Despite protests, doors to education for Afghan girls remain closed
Dozens of Afghans are demonstrating today against the ban on women going to university. In March, secondary education in Afghanistan was already prohibited for girls. Large demonstrations have become rare under the Taliban regime. Protests against those in power are often violently interrupted.
The ban immediately sparked unrest and protests at various universities yesterday, said journalist Ali Latifi from Kabul. Also men. “Male students have even dropped out of college and refused to take their exams or attend classes in protest at this new measure.”
Zahra, 21, who has been studying photography at Kabul University for years, is almost done with her studies. She was due to graduate next spring. The morning after the decision to close women’s universities, she tried to go anyway. “But the Taliban blocked the road. There were more than a hundred of them and stood in front of the university gate. I was in shock, my classmates were crying.”
To cry out
Teachers are also expressing their displeasure and calling the ban unfair and immoral. Dean says (last name known to publisher) teaches at a private university in Kabul. He thought his female students would still be allowed to finish their final exams, but that was impossible.

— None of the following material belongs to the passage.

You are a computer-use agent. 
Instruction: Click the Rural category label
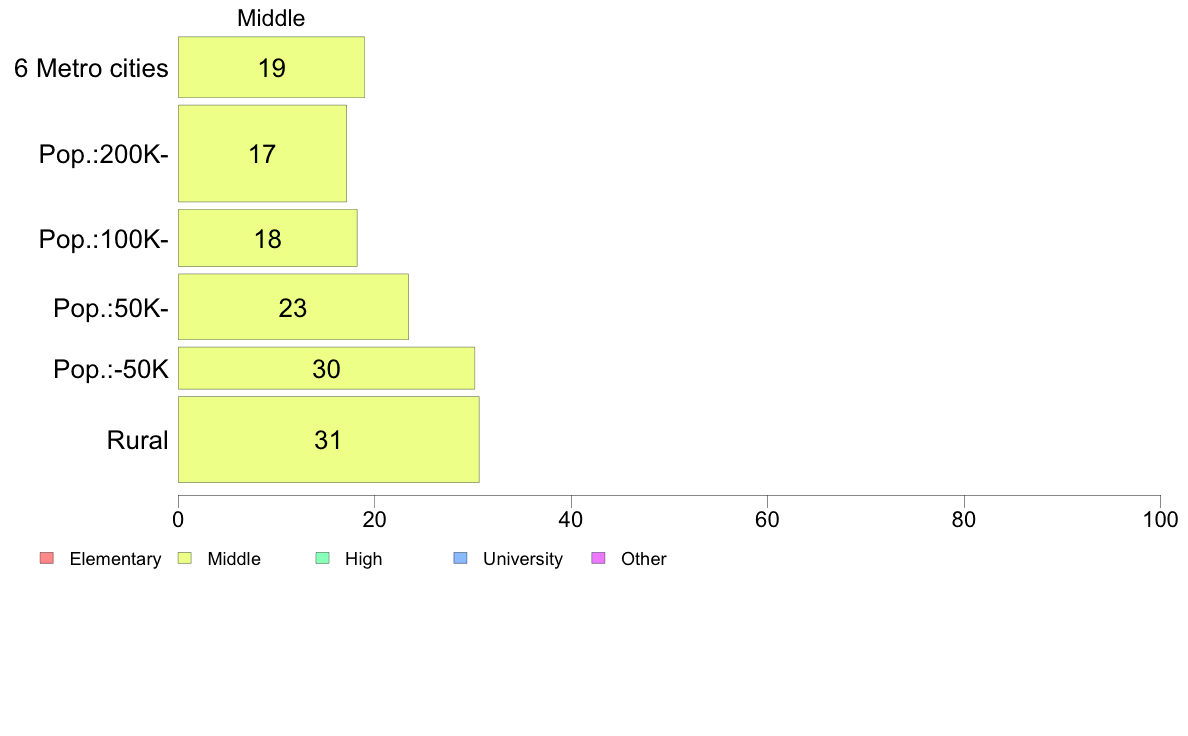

“We were distributing exam papers in the classroom when the Taliban came in. They told us to stop immediately. The students started shouting that they wanted to take their exams. sent them away immediately, to be careful and take care of themselves, and then they were forced to go home.
A faculty in Kabul is closed in protest:
Several countries in the region, including Saudi Arabia, Turkey and the United Arab Emirates, have now called on the Taliban to lift the ban. It is also clear that at least part of the population does not want increasingly strict rules. And even among the Taliban, there seem to be discussions about it.
Journalist Latifi: “It is very clear that the Taliban are divided on the issue. I read that a few months ago the spokesperson for the Taliban government said on a television program that if him, he would have closed high schools for teenage girls yesterday would have opened in 32 counties.”
But although there is a difference of opinion within the Taliban, according to Latifi, the part of the Taliban that is against girls’ education seems to be the most powerful at the moment. And that three months ago, thousands of women were still taking university entrance exams. The chance that they will be able to complete their studies in Afghanistan now seems very small.
“We are talking about girls and young women, daughters of female and male doctors, government workers and entrepreneurs who still had some hope that they could do something with their lives in this country. But now they realize that hope is on.
Today’s protest included Zahra, despite the dangers. She and others were immediately arrested. Zahra has now been released. “But what else should I do?” she says. “What if we don’t have universities, if we don’t have schools, if we don’t have jobs? What should I do? I’m young and I have plans for my future . But in this situation, I can’t do anything.”
During a previous protest against strict Taliban rules, Zahra’s camera was broken. Taking photos with a cell phone is also prohibited. “We’re not allowed to wear our dresses that we like. They choose what to wear. We’re not allowed to go anywhere, not to parks, not to talk to boys, so many things which we have not been allowed to do since the Taliban came back in. Everything then changed and it is very bad.